YANGON (Reuters) - In the 1970s, Oo Hla Saw organized street protests against Myanmar strongman General Ne Win. Today, he faces a very different fight as defender of a political party that is dominated by ethnic Rakhine Buddhists and linked to bloody assaults on Muslims.
The secretary-general of the Rakhine National Development Party (RNDP) denies his party led or organized attacks against Rohingya Muslims in a wave of sectarian violence in late October that killed at least 89 people. But grass-roots members may be involved, he conceded in an interview with Reuters. A military intelligence officer told Reuters RNDP members were among the instigators.
The RNDP, set up in 2010 to run in Myanmar’s first elections in two decades, is known for tapping into a centuries-old nationalist fervor. The Rakhine are an ethnic minority within Myanmar who make up a majority in Rakhine State in the country’s West. Many RNDP members proudly recall the Rakhine Buddhist kingdom that dominated the area until a 1784 invasion by Burmans - the largest of Myanmar’s ethnic groups, who are also primarily Buddhists.
After the first Anglo-Burmese War of 1824-26, the British Raj annexed the region, known then as Arakan, and built a powerful economy with labor from neighboring Bangladesh. The RNDP says descendents of those workers invented an entirely new ethnicity, Rohingya, to stake an ancestral claim to the area and earn Myanmar citizenship. Rohingya contend their roots stretch back centuries in Rakhine State.

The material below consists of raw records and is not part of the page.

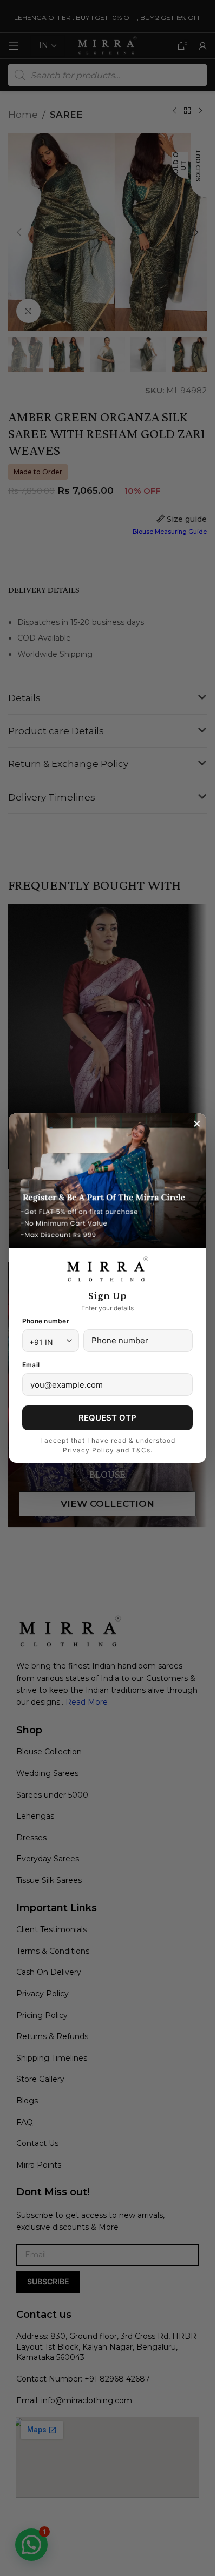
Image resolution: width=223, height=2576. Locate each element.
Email (31, 1365)
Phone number (45, 1321)
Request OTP (107, 1418)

“They make many fabrications,” said Oo Hla Saw.
The Rakhines’ historic rivals, the Burmans, today dominate the country’s ruling Union Solidarity and Development Party (USDP), led by former generals of the military junta that oppressed Myanmar for nearly half a century. USDP Chairman Thein Sein, a Burman former general, leads Myanmar’s 18-month-old reformist government.
In Rakhine State, the RNDP remains a powerful force, a magnet for ethnic Rakhine nationalists and tough competition for the USDP in the area.
President Thein Sein has warned the RNDP it could be dissolved if found to have incited attacks on Muslims, according to the RNDP and a military source. But the party doesn’t seem worried. Early this month, Oo Hla Saw met Aung Min, a minister in the president’s office.
“He told us that the government does not intend to link the violence to any one political party,” said Oo Hla Saw. “But lower elements of our party may have been involved in this fighting, he told us.” Aung Min didn’t reply to a request for comment.
“We only want peace and stability,” Oo Hla Saw added. “But on the grass-roots level, our supporters can be involved in this fighting. Some villagers were arrested for holding hand-made guns. They may be our party members.”